Porém inicialmente é preciso ser dito que o filme leva alguns minutos para entrar no clima. Confesso que tinha me desacostumado com aquele diálogo cheio de floreios, o peso exagerado das palavras, os olhares significativos trocados à meia-luz. Os atores parecem travados nos primeiros minutos, como se estivessem tentando lembrar em que mundo estão. Mas aí entra Winston, interpretado por Ian McShane, e tudo volta ao lugar. Com uma única frase dita do jeito certo, ele reancora o filme naquele universo elegante e letal — e nos reencanta por tabela.
Bailarina é dirigido por Len Wiseman (Anjos da Noite), que entrega uma competente simulação do estilo de Chad Stahelski, o criador da franquia. O visual, os movimentos de câmera, os ambientes estilizados — tudo tenta seguir a cartilha Stahelski. Mas é perceptível que algo ficou um pouco fora do compasso.
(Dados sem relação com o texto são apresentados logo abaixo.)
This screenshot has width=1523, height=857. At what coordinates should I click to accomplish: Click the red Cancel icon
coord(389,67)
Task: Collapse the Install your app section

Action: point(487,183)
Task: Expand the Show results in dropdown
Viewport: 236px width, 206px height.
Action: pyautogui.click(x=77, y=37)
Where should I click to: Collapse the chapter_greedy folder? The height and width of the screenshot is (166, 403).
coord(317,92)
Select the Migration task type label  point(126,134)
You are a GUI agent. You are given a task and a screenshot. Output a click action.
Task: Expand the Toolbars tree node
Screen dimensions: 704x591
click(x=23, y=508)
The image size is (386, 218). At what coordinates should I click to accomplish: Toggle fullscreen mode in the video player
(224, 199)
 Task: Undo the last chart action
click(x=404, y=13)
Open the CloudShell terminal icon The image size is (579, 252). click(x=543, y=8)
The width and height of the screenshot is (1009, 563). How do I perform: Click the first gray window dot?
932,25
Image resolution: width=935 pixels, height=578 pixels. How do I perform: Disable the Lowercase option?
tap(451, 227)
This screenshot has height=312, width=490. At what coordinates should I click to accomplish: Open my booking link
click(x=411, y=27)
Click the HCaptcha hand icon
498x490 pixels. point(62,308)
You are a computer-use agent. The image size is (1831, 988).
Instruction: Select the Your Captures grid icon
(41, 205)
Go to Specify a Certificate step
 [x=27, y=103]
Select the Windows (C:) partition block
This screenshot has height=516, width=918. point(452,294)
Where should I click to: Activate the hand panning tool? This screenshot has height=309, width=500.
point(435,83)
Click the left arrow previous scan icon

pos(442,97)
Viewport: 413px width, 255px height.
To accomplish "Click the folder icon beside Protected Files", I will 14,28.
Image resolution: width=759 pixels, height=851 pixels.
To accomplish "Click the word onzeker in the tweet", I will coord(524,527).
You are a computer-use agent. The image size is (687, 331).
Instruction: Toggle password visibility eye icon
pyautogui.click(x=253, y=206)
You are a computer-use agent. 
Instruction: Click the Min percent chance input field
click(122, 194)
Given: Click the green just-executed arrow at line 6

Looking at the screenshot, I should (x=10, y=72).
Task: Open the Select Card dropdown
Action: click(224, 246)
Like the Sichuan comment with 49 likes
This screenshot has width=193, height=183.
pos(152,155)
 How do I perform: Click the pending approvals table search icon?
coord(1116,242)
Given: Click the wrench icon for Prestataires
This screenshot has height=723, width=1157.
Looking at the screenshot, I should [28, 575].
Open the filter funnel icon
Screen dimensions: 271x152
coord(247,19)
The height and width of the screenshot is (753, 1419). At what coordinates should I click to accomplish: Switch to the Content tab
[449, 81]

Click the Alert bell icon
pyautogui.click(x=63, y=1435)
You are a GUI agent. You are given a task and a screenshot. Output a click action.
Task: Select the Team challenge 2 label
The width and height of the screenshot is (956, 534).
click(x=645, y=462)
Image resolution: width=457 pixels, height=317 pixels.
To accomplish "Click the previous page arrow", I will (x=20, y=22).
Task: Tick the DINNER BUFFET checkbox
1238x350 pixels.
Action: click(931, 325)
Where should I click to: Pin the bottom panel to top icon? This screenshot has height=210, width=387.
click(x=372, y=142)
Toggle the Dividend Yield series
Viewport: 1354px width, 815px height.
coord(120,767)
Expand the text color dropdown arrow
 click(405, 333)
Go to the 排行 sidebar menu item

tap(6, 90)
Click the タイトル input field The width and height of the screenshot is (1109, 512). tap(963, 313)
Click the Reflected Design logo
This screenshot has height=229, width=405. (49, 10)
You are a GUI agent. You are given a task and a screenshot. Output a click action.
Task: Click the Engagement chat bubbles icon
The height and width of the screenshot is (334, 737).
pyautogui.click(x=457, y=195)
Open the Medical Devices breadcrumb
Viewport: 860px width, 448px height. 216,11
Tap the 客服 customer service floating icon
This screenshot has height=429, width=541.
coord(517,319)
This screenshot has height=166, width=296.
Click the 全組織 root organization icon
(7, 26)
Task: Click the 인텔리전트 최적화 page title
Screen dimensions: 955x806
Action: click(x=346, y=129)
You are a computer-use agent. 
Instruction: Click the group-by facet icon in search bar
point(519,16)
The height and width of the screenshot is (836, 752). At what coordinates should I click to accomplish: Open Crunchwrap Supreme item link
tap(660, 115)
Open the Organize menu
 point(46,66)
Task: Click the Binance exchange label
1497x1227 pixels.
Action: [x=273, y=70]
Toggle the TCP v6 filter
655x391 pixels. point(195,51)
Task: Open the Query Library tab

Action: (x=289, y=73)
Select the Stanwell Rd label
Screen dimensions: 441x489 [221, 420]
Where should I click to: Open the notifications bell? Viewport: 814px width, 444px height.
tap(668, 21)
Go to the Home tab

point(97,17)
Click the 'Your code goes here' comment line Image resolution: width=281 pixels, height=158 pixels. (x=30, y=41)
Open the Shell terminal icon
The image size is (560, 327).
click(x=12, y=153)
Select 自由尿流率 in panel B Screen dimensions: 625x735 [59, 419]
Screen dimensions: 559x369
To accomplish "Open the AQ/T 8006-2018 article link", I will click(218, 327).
Notícias apontam que Chad teve que se envolver nas filmagens finais para ajustar o tom e ritmo, e o filme realmente sofre com algumas oscilações de fluidez narrativa. Ainda assim, no final, tudo se encaixa — talvez não com a precisão cirúrgica dos filmes anteriores, mas o bastante para manter o espetáculo de pé.
Dessa vez, acompanhamos Eve Macarro (Ana de Armas), uma assassina em formação que embarca em uma jornada de vingança após a morte brutal do pai. A diferença em relação a John Wick é clara: enquanto acompanhamos o retorno de um veterano ao seu mundo de origem nos filmes principais, aqui vemos a construção de uma assassina do zero — da infância ao banho de sangue.
Isso serve como expansão do universo e mitologia da franquia, o que é ótimo para fãs, mas também tira um pouco da leveza e economia narrativa que faziam os filmes anteriores correrem como um relógio suíço manchado de sangue. Explicar demais às vezes enfraquece.
E, ainda assim, Bailarina faz o que John Wick sempre fez melhor: unir estética, história e ação com precisão. Isso é algo que muitas cópias tentaram replicar nos últimos anos — e poucas conseguiram. O valor da franquia está nesse equilíbrio raro entre o mundo visualmente impactante e a qualidade das coreografias de luta. E Bailarina, nesse quesito, entrega. Ana de Armas está absolutamente convincente nas cenas de ação, com um estilo de luta adaptado ao seu corpo e à sua personagem — mais ágil, técnico, porém selvagem, quase felino.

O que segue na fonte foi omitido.